→ **Aim of the exercise**: Count the lines in the data below that contain the string "sidebar", treating uppercase and lowercase as different, and reply with the number alone.

→ **Dataset**:
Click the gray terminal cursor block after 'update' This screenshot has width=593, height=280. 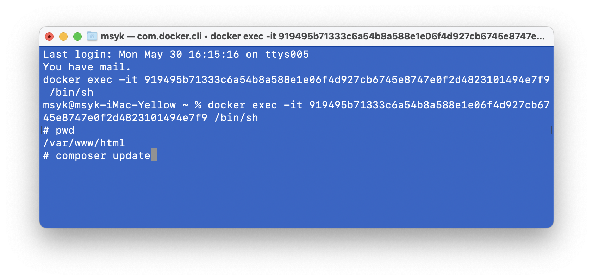(154, 155)
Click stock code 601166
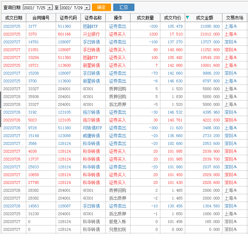Image resolution: width=248 pixels, height=234 pixels. (64, 34)
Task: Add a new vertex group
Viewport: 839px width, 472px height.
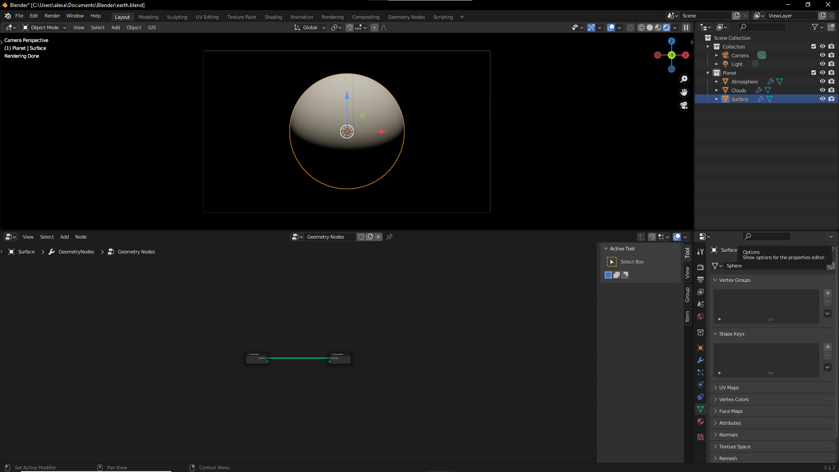Action: (x=828, y=293)
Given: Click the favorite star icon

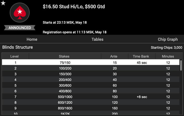Looking at the screenshot, I should (x=3, y=3).
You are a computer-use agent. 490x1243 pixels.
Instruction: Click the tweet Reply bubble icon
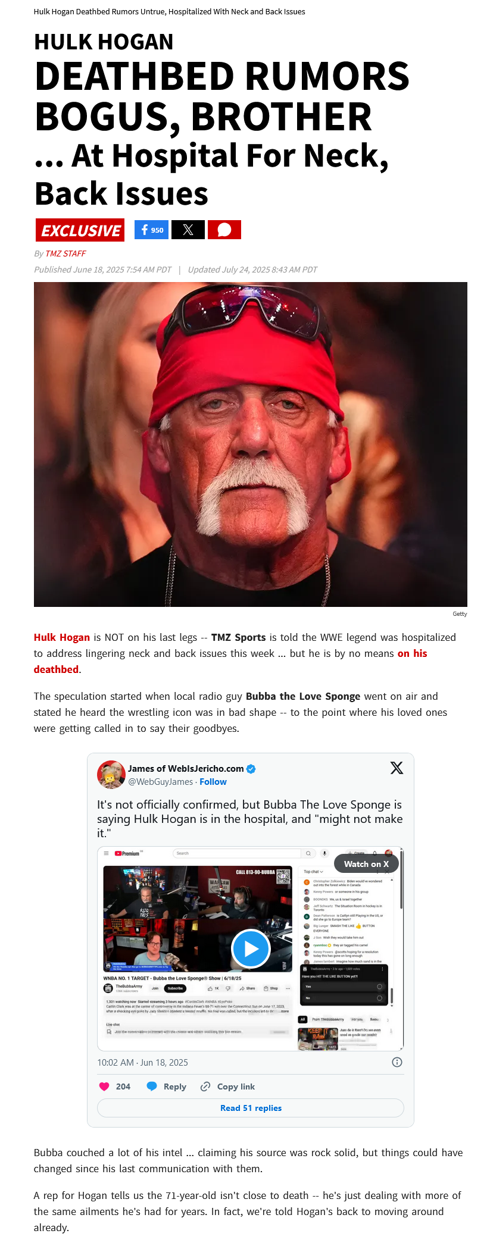152,1087
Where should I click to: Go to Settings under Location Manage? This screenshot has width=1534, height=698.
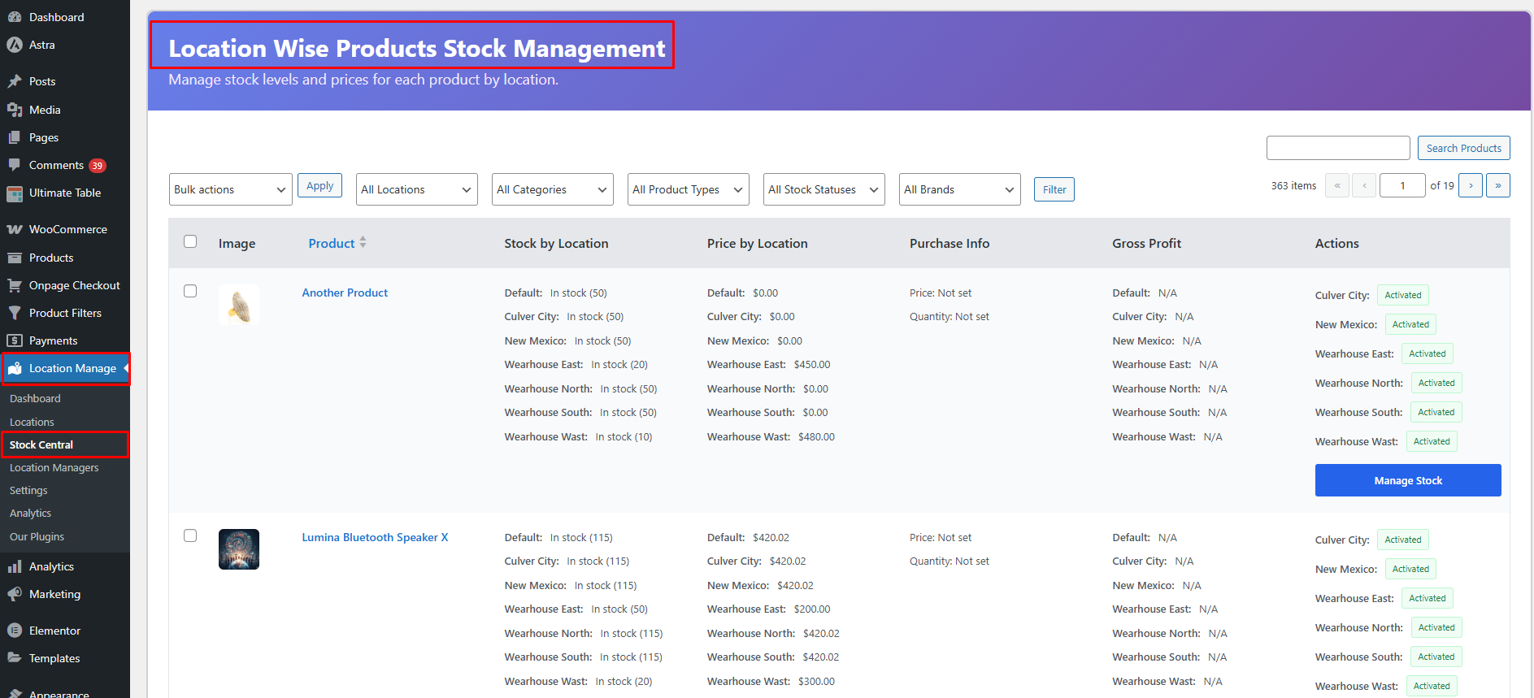[x=28, y=491]
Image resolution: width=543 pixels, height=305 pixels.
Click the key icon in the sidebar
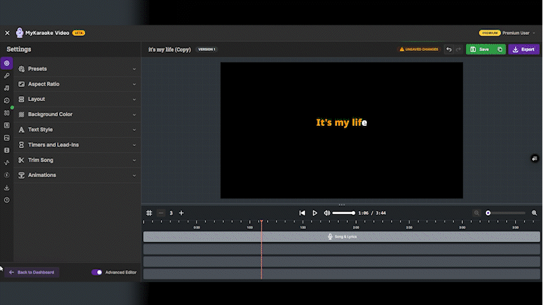6,76
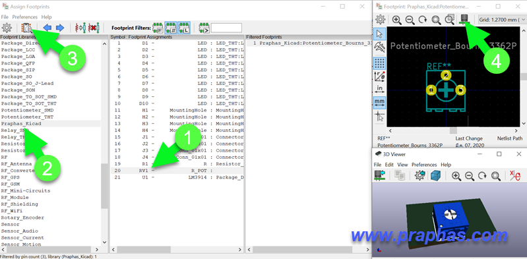This screenshot has height=259, width=527.
Task: Run automatic footprint association
Action: point(80,28)
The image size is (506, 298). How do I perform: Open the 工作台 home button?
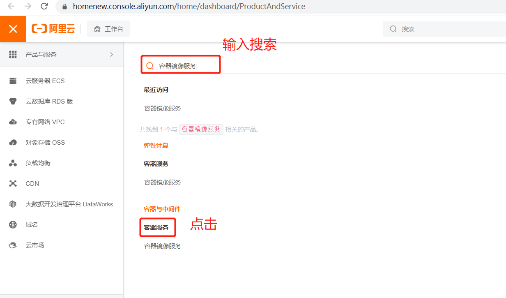108,29
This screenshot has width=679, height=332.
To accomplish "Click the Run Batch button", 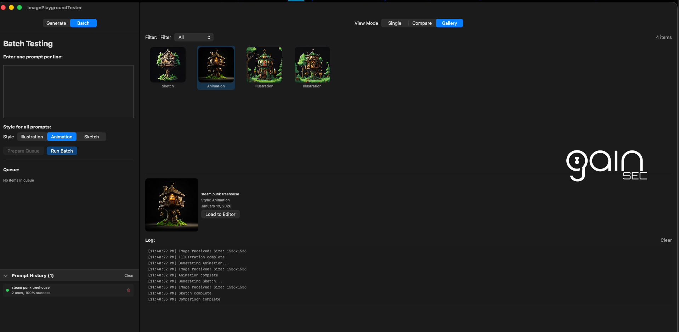I will 62,151.
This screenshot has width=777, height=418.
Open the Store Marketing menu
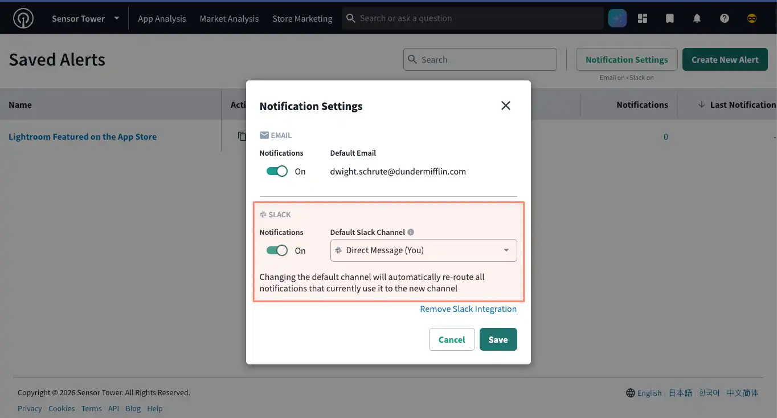coord(302,18)
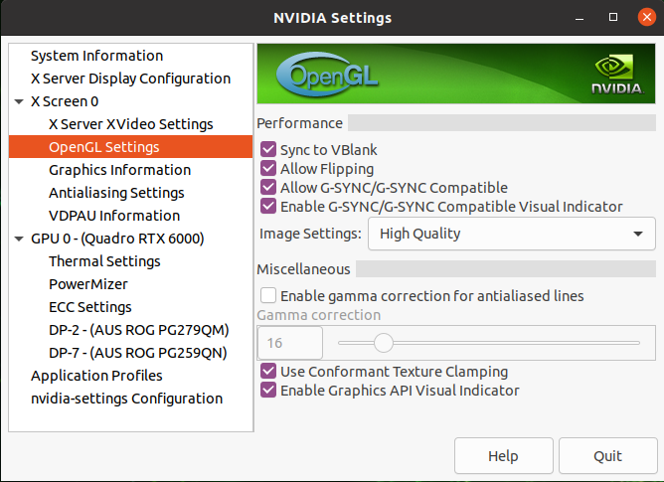The width and height of the screenshot is (664, 482).
Task: Select PowerMizer in the sidebar
Action: (88, 284)
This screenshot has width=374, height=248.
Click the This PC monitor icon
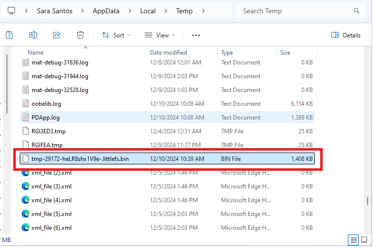pos(11,11)
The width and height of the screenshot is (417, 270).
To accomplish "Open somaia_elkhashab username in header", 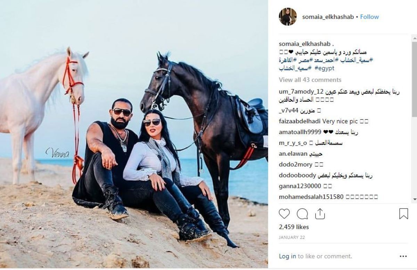I will click(328, 17).
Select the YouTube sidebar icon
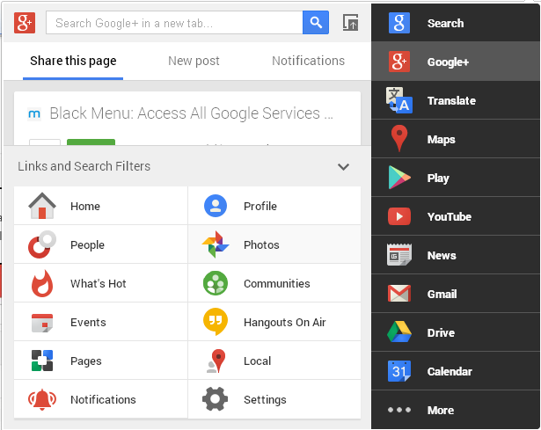The width and height of the screenshot is (541, 430). click(400, 217)
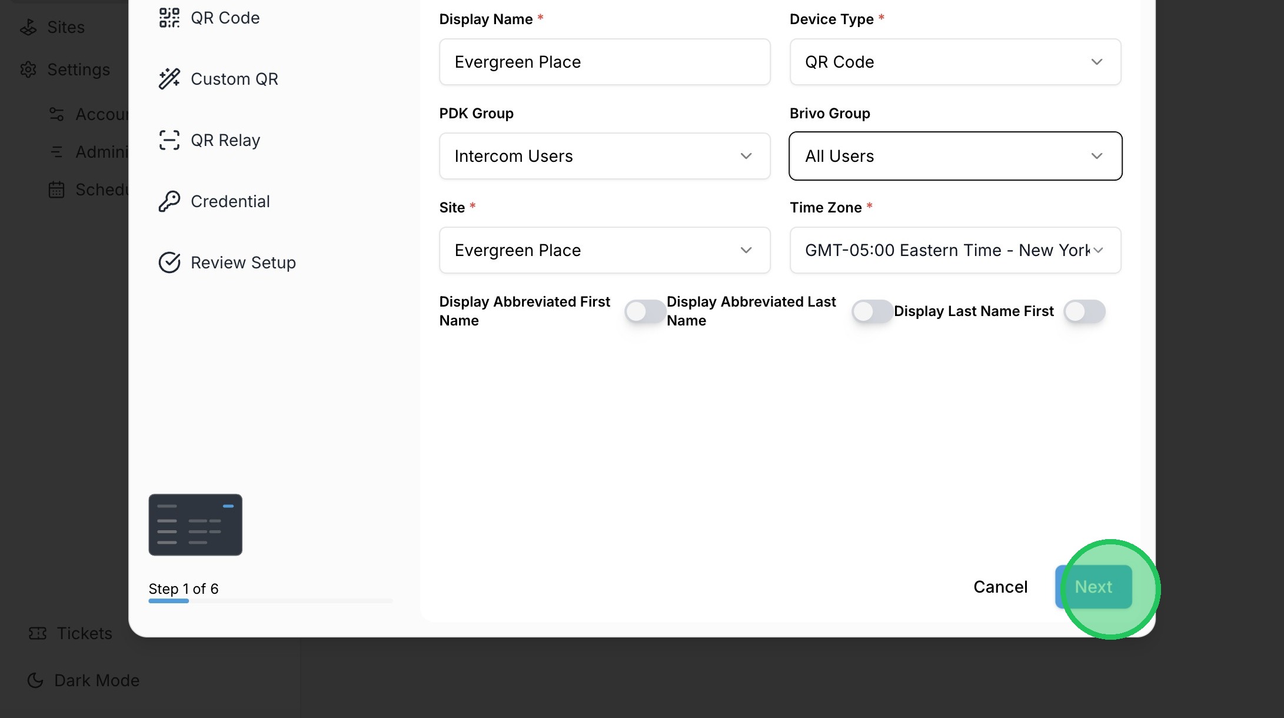Toggle Display Abbreviated First Name switch
The height and width of the screenshot is (718, 1284).
coord(644,311)
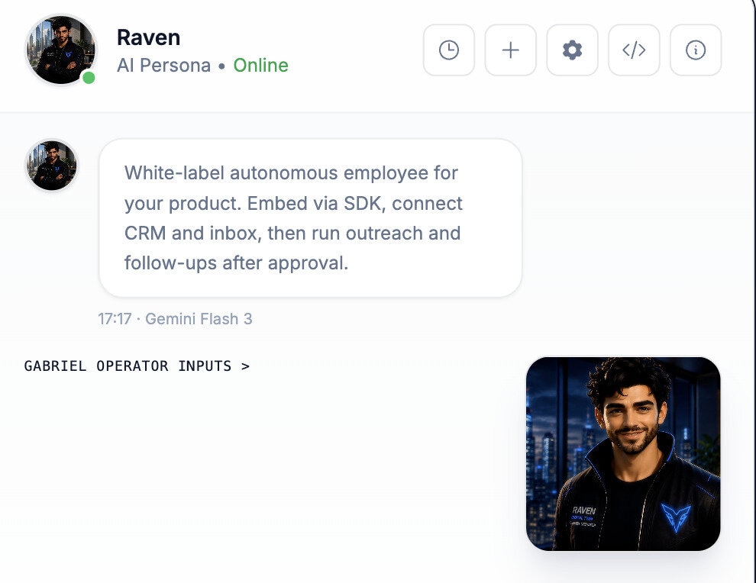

→ **Result below**: 3